Work required: Take the data below and copy exactly the lines starting at the one with "Leo Del Pinto (326, 1891)" and finishing at the one with "Articoli (158, 8)", both included.

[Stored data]

┌──

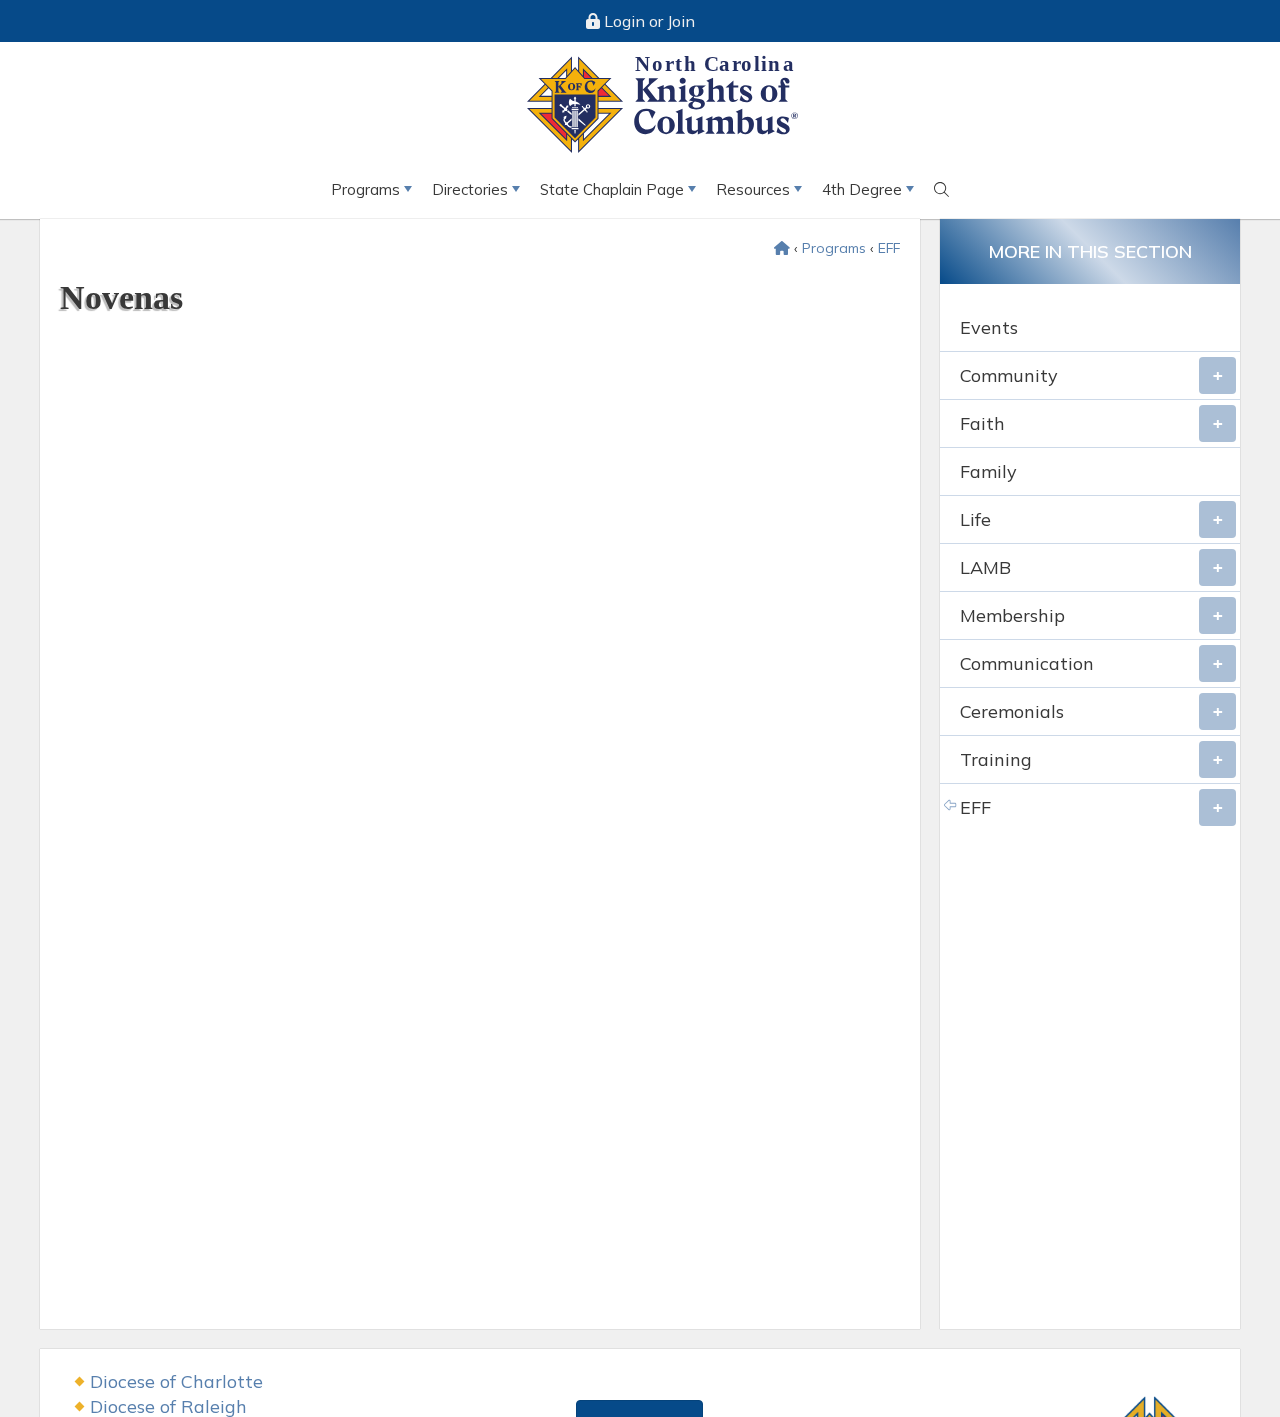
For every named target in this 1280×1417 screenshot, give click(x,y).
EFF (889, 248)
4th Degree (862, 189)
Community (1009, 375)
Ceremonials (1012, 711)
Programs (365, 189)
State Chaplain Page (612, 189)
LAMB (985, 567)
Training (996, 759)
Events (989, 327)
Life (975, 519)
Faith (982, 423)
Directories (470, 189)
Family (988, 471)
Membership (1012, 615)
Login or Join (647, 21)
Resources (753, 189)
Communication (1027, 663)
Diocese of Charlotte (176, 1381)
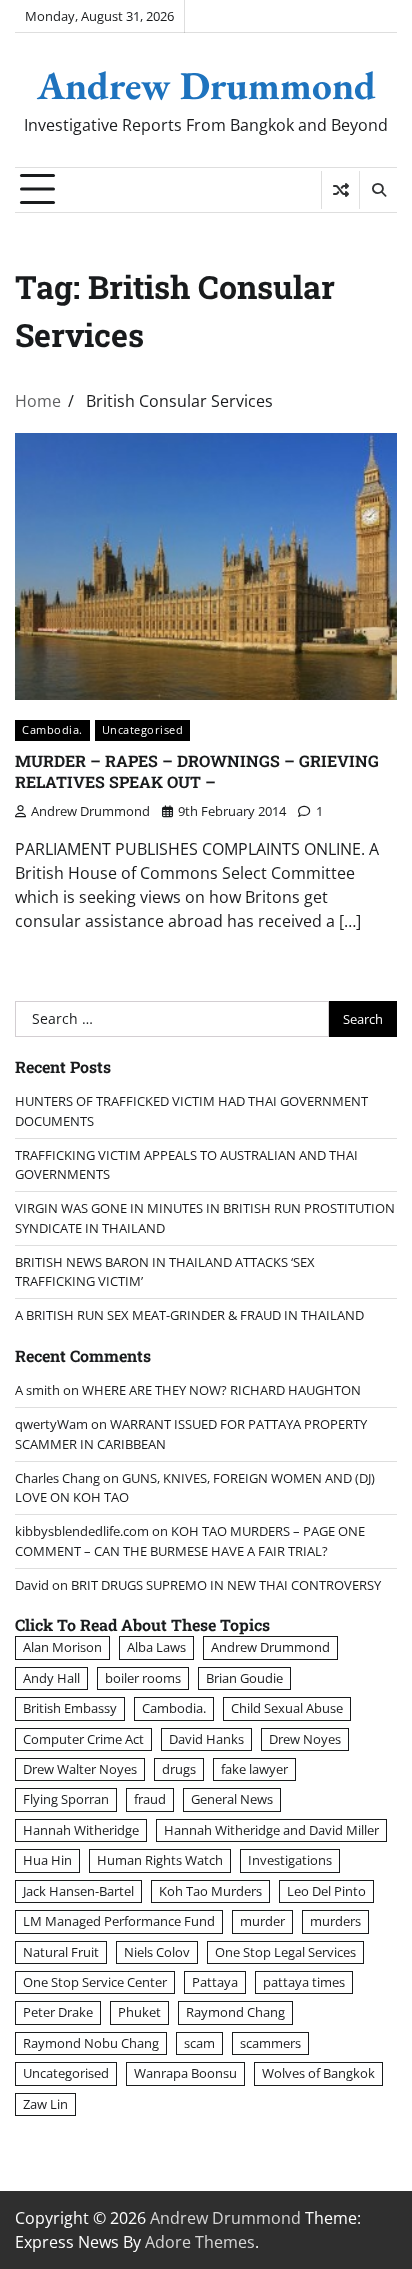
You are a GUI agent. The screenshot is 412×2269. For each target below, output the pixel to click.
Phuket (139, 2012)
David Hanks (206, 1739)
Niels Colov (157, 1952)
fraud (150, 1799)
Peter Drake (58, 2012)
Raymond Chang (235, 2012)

└──
┌──

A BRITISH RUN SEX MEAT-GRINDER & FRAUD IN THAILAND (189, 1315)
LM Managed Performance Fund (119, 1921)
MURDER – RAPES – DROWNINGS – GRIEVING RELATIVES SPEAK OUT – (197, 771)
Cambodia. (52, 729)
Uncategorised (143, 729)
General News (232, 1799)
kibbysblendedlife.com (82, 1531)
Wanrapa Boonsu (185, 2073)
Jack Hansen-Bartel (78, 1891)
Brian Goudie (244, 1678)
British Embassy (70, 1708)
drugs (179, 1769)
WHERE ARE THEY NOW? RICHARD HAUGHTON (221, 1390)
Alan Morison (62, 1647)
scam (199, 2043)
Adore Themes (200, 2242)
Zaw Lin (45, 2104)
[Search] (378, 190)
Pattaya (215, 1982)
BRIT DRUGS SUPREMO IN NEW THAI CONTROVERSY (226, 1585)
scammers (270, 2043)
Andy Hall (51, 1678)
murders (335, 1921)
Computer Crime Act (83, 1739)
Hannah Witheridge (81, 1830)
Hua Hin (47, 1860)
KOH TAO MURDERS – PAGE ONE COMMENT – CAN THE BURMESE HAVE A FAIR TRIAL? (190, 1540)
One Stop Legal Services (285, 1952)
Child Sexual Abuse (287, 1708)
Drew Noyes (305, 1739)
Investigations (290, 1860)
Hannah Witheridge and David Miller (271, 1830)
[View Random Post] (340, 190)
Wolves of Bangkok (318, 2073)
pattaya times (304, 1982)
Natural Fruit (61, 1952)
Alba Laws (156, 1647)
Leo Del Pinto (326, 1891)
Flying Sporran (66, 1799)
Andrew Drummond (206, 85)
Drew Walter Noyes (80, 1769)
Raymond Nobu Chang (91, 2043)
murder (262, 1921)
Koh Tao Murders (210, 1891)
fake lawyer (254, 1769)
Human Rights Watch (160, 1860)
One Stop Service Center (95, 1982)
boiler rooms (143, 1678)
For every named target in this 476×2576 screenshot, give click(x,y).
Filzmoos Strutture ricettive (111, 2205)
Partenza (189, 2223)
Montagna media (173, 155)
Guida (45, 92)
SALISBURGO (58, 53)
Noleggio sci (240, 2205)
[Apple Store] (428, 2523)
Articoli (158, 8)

└──

Task response:
Leo Del Pinto (326, 1891)
Flying Sporran (66, 1799)
Andrew Drummond (206, 85)
Drew Walter Noyes (80, 1769)
Raymond Nobu Chang (91, 2043)
murder (262, 1921)
Koh Tao Murders (210, 1891)
fake lawyer (254, 1769)
Human Rights Watch (160, 1860)
One Stop Service Center (95, 1982)
boiler rooms (143, 1678)
For every named target in this 476×2576 screenshot, give click(x,y).
Filzmoos Strutture ricettive (111, 2205)
Partenza (189, 2223)
Montagna media (173, 155)
Guida (45, 92)
SALISBURGO (58, 53)
Noleggio sci (240, 2205)
[Apple Store] (428, 2523)
Articoli (158, 8)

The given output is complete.